*** Extracted entries

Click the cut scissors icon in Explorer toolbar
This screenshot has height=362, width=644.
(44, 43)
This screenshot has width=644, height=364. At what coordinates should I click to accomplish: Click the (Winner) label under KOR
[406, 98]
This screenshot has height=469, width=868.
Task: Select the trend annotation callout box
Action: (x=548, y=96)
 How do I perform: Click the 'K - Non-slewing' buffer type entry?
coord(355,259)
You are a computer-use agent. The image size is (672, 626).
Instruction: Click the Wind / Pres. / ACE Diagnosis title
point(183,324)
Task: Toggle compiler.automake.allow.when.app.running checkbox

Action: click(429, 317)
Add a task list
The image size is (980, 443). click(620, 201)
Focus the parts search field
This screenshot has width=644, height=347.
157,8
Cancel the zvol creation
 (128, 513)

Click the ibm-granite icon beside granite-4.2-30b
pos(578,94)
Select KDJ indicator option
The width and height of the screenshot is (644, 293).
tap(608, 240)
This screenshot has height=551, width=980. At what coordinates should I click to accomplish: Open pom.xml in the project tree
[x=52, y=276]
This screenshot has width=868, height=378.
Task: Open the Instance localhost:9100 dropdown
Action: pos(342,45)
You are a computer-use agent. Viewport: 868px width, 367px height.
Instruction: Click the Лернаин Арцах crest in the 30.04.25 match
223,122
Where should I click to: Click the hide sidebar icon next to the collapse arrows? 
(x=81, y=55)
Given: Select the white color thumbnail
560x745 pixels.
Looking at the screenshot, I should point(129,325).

******

▸ **Requirement**
From the line that contains "Cancel the zvol creation" down to the last line above, print each line exactly as it appears.

▸ **Exercise output**
Cancel the zvol creation
 (128, 513)

Click the ibm-granite icon beside granite-4.2-30b
pos(578,94)
Select KDJ indicator option
The width and height of the screenshot is (644, 293).
tap(608, 240)
This screenshot has height=551, width=980. At what coordinates should I click to accomplish: Open pom.xml in the project tree
[x=52, y=276]
This screenshot has width=868, height=378.
Task: Open the Instance localhost:9100 dropdown
Action: pos(342,45)
You are a computer-use agent. Viewport: 868px width, 367px height.
Instruction: Click the Лернаин Арцах crest in the 30.04.25 match
223,122
Where should I click to: Click the hide sidebar icon next to the collapse arrows? 
(x=81, y=55)
Given: Select the white color thumbnail
560x745 pixels.
Looking at the screenshot, I should point(129,325).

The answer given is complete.